We have seen, as Bob has said, half of our buyers are really FHA buyers with 3.5% down.
- Analyst
Right.
- President, Mortgage Co.
We don't see anyone really moving forward and putting a lot of large cash in to the transactions right now. Those deals are few and far between.
- Analyst
Okay. Thank you very much for that detail. Appreciate it.
- CEO
Thank you. Okay.
Operator
The next question comes from the line of [Lee Braiding, from Wachovia].
- Analyst
Hi, guys.
- CEO
Hello, Lee.
- Analyst
Thanks, as usual you guys give a good amount of information on the call. I did have -- with regards to the new product line that you talked about coming out in the next few months, and the sweet spot. It sounds -- in the communities you have now, how much further can you continue to bring down price to I guess get closer to that sweet spot?
- CEO
Well, that's a great question, and we think we have got -- let me put it this way -- we think we have meaningful opportunity not in all, but in many of our markets to launch this product on lots, on the ground now, and I'm not going to say how much we're going to bring down our price for two reasons. One, I'm not prepared to; and second, I don't think it is in our interest to yet. So -- but we do think that we're going to have profitable, marketable product, and -- and it has been designed to fit on lots that are finished and that are ready to go, and we're eager to get moving on it.

PROBLEM DESCRIPTION »
Update the earnings call transcript between "We don't see" and "Thank you. Okay.", inclusive, and give that stretch again with "cash" changed to "capital". These items are separate from the earnings call transcript.

Collected data
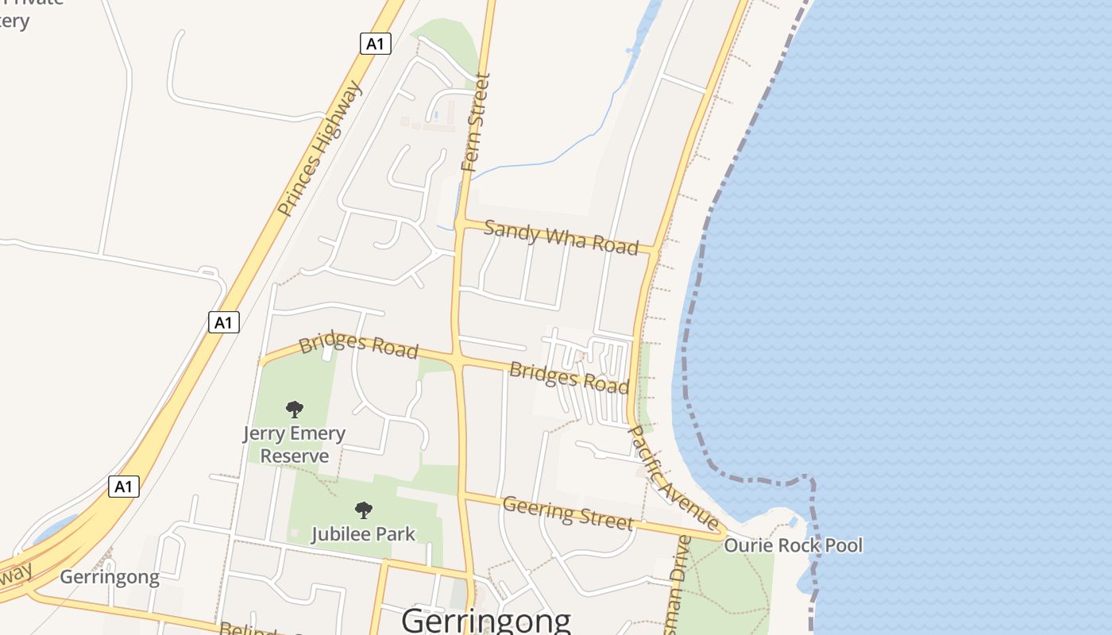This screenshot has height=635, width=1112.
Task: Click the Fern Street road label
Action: tap(475, 123)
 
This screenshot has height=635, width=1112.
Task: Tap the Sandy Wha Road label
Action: tap(561, 237)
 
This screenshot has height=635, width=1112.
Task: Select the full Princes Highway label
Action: tap(320, 148)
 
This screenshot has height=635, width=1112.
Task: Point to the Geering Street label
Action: tap(568, 512)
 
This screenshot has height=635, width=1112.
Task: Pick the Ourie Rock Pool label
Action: tap(793, 545)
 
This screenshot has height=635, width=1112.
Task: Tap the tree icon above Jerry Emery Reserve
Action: tap(295, 410)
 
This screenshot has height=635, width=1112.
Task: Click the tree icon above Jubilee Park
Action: tap(363, 510)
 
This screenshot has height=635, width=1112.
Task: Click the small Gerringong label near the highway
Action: tap(110, 577)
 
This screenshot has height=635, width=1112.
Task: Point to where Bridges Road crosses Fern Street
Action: tap(457, 360)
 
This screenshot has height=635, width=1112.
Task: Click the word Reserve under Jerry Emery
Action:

SOLUTION FOR THIS TASK »
We don't see anyone really moving forward and putting a lot of large capital in to the transactions right now. Those deals are few and far between.
- Analyst
Okay. Thank you very much for that detail. Appreciate it.
- CEO
Thank you. Okay.